Parenting must include a healthy balance of nurturing and training. A stable coParent-child relationship is undermined when a parent feels they must give in or overindulge the child in an effort to win the best parent competition.
Resist the urge to let discipline slide. Maintaining your role as the parent in the relationship preserves your child’s sense of predictability and security. Active engagement with your child in a positive and compassionate way promotes an emotional connection that makes your child feel safe, heard, and understood. Developing a strong emotional bond and mutual respect encourages your child to likewise develop positive behavior patterns with others. If this is the type of relationship you had with a parent, you already know the skills that were modeled for you. If you did not have a strong positive relationship with a parent, consider counseling to develop positive parenting skills. There are also many commendable books on positive parenting you can use as references.
You have little say, however, over the way the coParent engages in parenting the child if abuse and neglect are not present. First of all, what is “abuse” or “neglect” is in the eye of the beholder. You may think it is abuse for your child to sleep on the couch during parenting time with the coParent. You may think it is neglect for the child to only have the option of sugary cereals for breakfast. These are preferences, not fundamental child survival issues. That is the baseline most often used by child protection authorities and the courts.
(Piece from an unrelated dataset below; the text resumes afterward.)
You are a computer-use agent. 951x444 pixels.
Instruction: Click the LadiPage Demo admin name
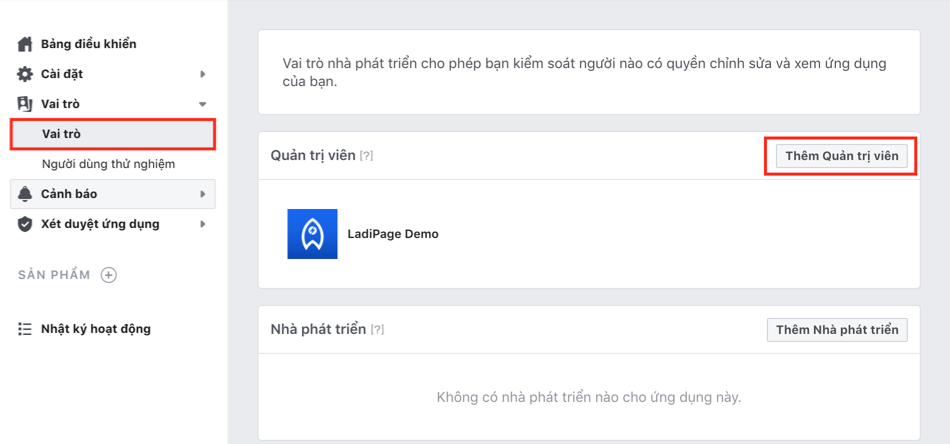(x=393, y=234)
Check out what the baseline is before launching into a campaign to correct or curb the practices of the other parent.
Parents want to secure the best possible quality of life for their child. It’s heartrending to realize that your child may not have a coParent who is pursuing a positive relationship to the same extent as you. As much as you long for your child to have a great relationship with both parents, the only relationship you can control is your own relationship with your child. Concentrating on your own relationship with the child is a much more productive use of your time and resources than worrying about how to make the other parent do better. You have no control over that.